* [Extrait du document]
Nous constatons également qu’une fois que l’objet est implémenté dans la page, l’affichage se fait immédiatement. De plus lorsque l’on regarde les journaux avant l’optimisation, nous observons énormément d’OutOfMemory.

Donc, nous suspectons fortement la génération de cet objet comme la cause du problème constaté sur la production des rapports. Vous me direz « OK mais pourquoi fonctionnaient-ils très bien avant ? ».

Tout simplement parce qu’en temps normal l’activité est étalée sur une semaine et non sur deux jours.

Plus de demandes de rapports sur une même période de temps, plus de consommation mémoire et plus de risques d’OutOfMemory.

En revanche je suis d’accord sur un point : les rapports n’ont jamais mis autant de temps à s’afficher avant le début du confinement. Patience, nous verrons l’explication un peu plus tard !

Poussons encore un peu plus notre analyse

Revenons à la communication avec la base de données. Dans les journaux nous n’observons pas d’erreur particulière. Nous pourrions nous arrêter là mais pas de ça chez nous !

* [Objectif] D'après l'extrait sur la production des rapports, sur quelle durée l'activité est-elle étalée en temps normal ? Appuyez-vous uniquement sur l'extrait.

* [Données fournies]
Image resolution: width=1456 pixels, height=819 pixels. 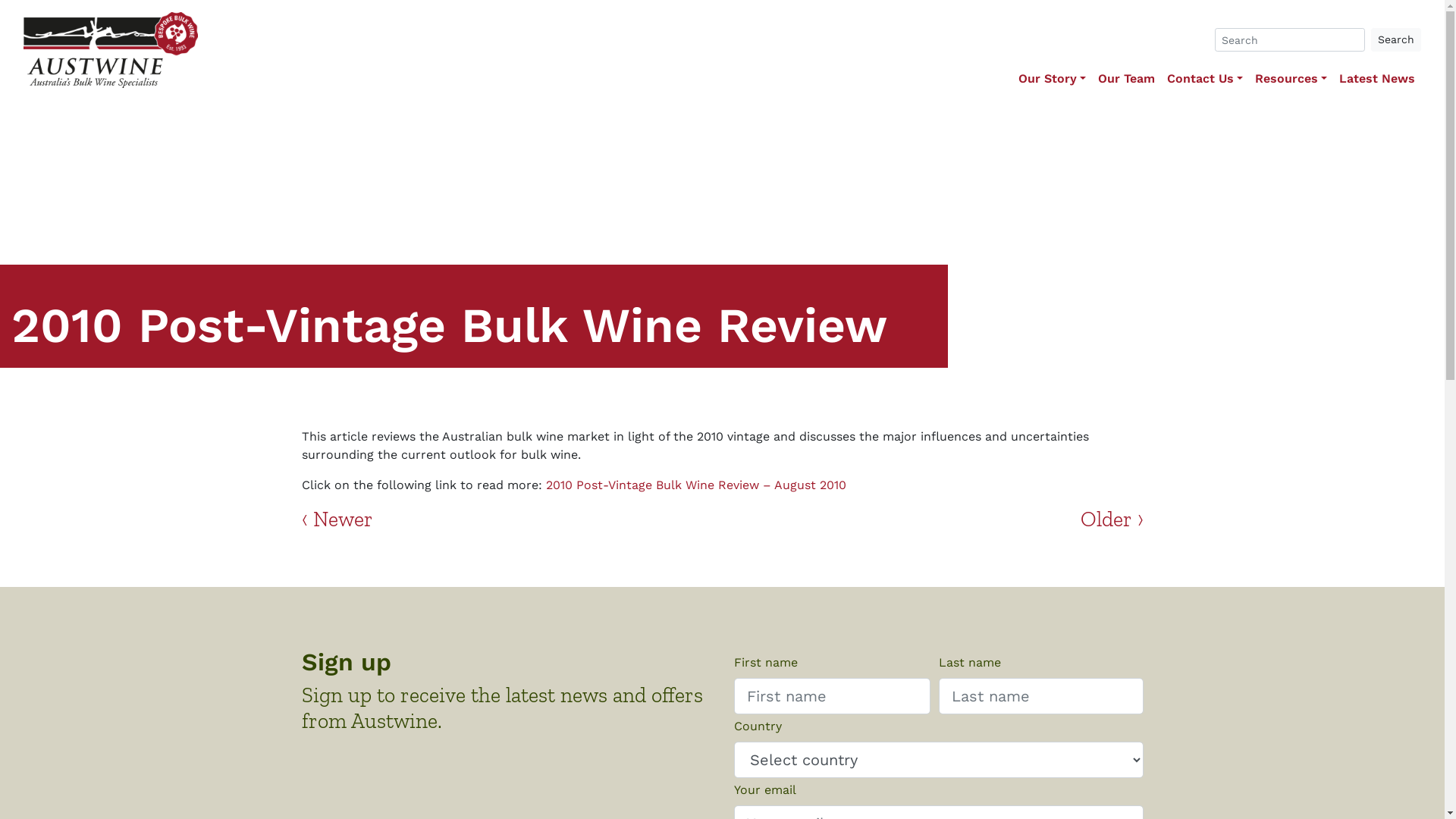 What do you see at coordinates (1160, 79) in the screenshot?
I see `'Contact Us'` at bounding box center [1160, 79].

...

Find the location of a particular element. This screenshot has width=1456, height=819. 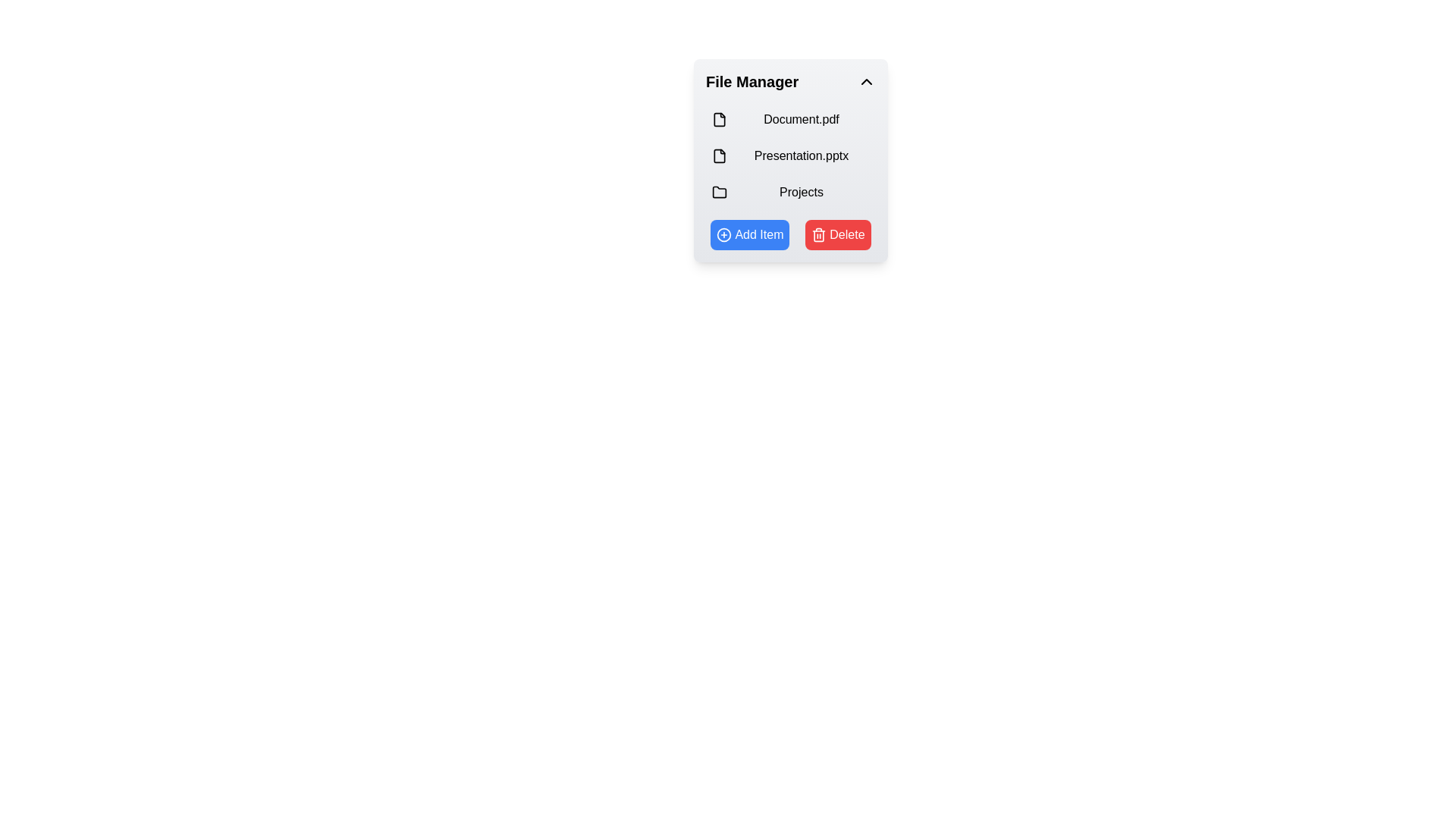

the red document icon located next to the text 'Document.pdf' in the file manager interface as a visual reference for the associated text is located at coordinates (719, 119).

* [Résultat] En temps normal, l'activité est étalée sur une semaine et non sur deux jours.